Word and element pointing items:
-- Start --

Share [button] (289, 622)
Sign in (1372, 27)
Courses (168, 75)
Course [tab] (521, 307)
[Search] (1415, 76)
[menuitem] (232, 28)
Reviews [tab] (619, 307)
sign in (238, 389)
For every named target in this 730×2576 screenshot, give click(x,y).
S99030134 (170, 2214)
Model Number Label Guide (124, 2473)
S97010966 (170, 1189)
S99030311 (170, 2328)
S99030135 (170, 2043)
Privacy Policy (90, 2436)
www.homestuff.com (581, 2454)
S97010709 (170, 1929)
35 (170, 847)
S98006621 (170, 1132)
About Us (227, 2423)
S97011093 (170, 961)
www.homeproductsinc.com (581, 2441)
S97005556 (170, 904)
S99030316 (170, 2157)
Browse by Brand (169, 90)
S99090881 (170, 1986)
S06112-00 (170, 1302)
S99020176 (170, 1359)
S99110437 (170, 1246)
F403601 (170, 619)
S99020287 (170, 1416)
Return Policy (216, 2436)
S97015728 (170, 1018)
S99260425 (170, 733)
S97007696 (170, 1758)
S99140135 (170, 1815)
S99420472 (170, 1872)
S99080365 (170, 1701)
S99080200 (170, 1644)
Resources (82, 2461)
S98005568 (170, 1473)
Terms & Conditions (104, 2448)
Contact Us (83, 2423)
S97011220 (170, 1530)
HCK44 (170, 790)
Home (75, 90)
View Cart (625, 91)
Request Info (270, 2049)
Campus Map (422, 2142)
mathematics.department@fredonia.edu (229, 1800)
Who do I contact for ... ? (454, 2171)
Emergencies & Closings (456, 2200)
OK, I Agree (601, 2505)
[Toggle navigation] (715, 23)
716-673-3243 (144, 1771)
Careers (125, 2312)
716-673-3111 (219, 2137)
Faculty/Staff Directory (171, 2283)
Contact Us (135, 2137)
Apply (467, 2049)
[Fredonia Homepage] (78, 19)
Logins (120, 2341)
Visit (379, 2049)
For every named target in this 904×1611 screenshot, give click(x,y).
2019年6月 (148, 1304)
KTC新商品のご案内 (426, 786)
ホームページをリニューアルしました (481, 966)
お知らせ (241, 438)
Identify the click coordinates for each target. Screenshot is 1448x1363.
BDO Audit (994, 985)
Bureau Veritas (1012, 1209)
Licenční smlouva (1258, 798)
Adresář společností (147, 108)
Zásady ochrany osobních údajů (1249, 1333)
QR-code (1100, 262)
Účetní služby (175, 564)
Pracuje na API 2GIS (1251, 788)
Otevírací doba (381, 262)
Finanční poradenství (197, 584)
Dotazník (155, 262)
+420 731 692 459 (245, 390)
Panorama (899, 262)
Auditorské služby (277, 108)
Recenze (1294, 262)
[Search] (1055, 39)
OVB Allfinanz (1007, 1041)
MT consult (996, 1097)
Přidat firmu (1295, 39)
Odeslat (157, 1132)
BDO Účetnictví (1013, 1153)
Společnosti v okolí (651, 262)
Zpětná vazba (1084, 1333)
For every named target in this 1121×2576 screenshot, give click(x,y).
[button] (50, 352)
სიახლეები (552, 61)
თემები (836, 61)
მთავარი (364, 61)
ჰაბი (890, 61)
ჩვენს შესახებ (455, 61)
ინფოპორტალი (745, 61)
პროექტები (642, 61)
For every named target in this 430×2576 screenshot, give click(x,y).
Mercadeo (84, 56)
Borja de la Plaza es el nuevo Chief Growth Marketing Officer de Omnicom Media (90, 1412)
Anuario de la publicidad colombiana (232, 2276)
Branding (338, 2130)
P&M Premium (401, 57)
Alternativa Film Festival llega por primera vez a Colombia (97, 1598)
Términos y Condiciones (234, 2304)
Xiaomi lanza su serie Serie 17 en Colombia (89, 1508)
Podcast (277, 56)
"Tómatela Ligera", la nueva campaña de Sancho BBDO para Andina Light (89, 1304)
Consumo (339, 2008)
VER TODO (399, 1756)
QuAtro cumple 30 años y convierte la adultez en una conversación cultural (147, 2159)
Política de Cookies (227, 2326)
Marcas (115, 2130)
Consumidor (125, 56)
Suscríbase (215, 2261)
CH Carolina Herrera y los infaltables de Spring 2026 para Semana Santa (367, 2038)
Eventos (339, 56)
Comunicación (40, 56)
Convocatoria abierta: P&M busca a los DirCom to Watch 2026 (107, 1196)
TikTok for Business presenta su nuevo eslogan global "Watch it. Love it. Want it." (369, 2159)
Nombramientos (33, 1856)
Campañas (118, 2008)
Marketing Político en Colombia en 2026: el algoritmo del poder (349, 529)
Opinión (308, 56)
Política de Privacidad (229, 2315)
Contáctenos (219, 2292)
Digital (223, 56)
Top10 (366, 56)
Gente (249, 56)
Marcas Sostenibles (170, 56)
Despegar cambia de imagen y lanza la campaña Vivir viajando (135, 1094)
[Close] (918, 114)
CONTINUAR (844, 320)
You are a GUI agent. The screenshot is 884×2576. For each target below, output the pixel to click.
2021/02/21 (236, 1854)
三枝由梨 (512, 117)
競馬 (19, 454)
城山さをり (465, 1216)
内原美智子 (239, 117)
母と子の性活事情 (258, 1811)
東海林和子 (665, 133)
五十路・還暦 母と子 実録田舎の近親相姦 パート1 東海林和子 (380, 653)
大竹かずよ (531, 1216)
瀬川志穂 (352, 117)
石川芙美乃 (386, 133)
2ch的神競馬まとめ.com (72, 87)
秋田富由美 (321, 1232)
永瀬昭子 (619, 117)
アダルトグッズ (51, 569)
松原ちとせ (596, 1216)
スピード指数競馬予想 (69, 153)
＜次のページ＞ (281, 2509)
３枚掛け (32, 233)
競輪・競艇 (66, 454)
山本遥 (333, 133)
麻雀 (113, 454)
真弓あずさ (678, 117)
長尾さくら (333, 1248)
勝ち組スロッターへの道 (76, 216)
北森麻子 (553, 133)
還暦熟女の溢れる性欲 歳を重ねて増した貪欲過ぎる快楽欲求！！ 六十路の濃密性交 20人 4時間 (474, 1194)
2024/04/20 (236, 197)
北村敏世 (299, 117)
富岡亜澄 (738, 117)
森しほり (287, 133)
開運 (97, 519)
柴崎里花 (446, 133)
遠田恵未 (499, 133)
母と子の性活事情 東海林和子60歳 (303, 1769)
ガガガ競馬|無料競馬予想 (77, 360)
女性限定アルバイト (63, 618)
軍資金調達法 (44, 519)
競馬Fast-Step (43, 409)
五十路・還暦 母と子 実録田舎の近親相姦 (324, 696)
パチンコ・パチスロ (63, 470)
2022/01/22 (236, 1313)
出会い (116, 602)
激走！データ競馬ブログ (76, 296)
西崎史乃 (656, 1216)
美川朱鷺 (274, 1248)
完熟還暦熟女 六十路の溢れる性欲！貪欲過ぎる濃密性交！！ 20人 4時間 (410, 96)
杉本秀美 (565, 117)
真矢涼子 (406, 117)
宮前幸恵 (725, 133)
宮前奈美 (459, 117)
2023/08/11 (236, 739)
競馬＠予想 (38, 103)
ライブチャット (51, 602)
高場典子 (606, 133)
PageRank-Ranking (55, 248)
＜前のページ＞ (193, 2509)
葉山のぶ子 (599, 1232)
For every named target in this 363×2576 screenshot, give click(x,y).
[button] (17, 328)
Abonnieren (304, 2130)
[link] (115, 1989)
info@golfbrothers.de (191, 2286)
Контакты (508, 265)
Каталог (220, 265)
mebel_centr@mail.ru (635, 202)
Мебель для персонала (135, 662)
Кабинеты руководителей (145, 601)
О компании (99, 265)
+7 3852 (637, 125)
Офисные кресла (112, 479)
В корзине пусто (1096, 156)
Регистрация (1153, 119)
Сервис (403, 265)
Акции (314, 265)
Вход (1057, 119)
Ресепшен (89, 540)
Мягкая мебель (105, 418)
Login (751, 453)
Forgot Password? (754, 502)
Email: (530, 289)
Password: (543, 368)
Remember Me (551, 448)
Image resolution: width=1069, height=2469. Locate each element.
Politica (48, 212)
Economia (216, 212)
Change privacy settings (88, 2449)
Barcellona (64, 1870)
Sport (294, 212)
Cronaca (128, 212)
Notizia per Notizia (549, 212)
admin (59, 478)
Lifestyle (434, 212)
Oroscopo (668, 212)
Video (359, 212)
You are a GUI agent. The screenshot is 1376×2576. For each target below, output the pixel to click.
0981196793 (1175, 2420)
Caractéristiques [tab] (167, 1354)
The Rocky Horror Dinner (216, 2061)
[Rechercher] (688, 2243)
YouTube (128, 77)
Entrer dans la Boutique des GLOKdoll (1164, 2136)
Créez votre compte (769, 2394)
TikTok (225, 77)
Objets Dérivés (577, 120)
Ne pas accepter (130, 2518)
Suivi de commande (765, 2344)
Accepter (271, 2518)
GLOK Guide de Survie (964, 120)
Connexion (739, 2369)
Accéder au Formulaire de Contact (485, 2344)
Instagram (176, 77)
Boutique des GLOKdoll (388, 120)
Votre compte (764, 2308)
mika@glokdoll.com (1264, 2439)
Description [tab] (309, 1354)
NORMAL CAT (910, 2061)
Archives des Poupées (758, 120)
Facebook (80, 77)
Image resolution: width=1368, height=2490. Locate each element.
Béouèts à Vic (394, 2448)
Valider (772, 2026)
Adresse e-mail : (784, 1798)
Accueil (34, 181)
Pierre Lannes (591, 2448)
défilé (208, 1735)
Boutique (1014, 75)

-- End --

• [DESCRIPTION OF THE TASK]:
Scale the material from the line containing "城山さをり (465, 1216)" down to the line containing "Password: (543, 368)", both lines included. Rewrite every line in that range and multiply each answer coordinate by 1.75, rounding to whole numbers with halves rounded up.

• [SOLUTION TO THIS TASK]:
城山さをり (814, 2128)
内原美智子 (418, 205)
母と子の性活事情 (452, 3169)
東海林和子 (1164, 233)
五十路・還暦 母と子 実録田舎の近親相姦 パート1 東海林和子 (665, 1143)
大竹かずよ (929, 2128)
瀬川志穂 (616, 205)
石川芙美乃 (676, 233)
2ch的神競馬まとめ.com (126, 152)
秋田富由美 (562, 2156)
永瀬昭子 (1083, 205)
アダルトグッズ (89, 996)
松原ちとせ (1043, 2128)
スピード指数競馬予想 (121, 268)
＜次のページ＞ (492, 4391)
３枚掛け (56, 408)
競輪・競艇 (116, 795)
山本遥 (583, 233)
麻雀 (198, 795)
真弓あずさ (1187, 205)
長尾さくら (583, 2184)
勝ち組スロッターへの道 (133, 378)
北森麻子 (968, 233)
還暦熟女の溢れる性欲 歳を重ねて増した貪欲過ぎる快楽欲求！！ 六十路の濃密性交 20人 4時間 (830, 2090)
2024/04/20 (413, 345)
北村敏世 (523, 205)
富岡亜澄 (1292, 205)
森しほり (502, 233)
開運 (170, 908)
柴崎里花 (781, 233)
遠田恵未 (873, 233)
母と子の性活事情 東海林和子60歳 (530, 3096)
ガガガ競馬|無料競馬予想 (135, 630)
女性限定アルバイト (110, 1082)
軍資金調達法 (77, 908)
競馬Fast-Step (75, 716)
五十路・還暦 母と子 実録田舎の近親相姦 (567, 1218)
パチンコ・パチスロ (110, 823)
2022/01/22 (413, 2298)
出会い (203, 1054)
激走！データ競馬ブログ (133, 518)
西崎史乃 (1148, 2128)
美川朱鷺 (480, 2184)
完熟還暦熟女 六十路の溢れる性欲！貪欲過ぎる濃密性交！！ 20人 4時間 (718, 168)
杉本秀美 (989, 205)
真矢涼子 (711, 205)
宮前幸恵 (1269, 233)
宮前奈美 (803, 205)
2023/08/11 (413, 1293)
競馬＠予想 (67, 180)
ライブチャット (89, 1054)
高場典子 (1061, 233)
PageRank-Ranking (96, 434)
＜前のページ＞ (338, 4391)
葉山のぶ子 (1048, 2156)
For every named target in this 363×2576 screenshot, give click(x,y).
[button] (30, 574)
Abonnieren (532, 3728)
[link] (201, 3481)
info@golfbrothers.de (334, 4001)
Контакты (889, 464)
Каталог (385, 464)
mebel_centr@mail.ru (1111, 354)
Мебель для персонала (236, 1159)
Кабинеты руководителей (254, 1052)
О компании (173, 464)
+7 3852 (1115, 219)
Офисные кресла (196, 838)
В корзине пусто (1918, 273)
Регистрация (2018, 208)
Сервис (705, 464)
Акции (550, 464)
Вход (1850, 208)
Ресепшен (156, 945)
Мягкая мебель (184, 732)
Login (1314, 793)
Forgot Password? (1320, 879)
Email: (928, 506)
Password: (950, 644)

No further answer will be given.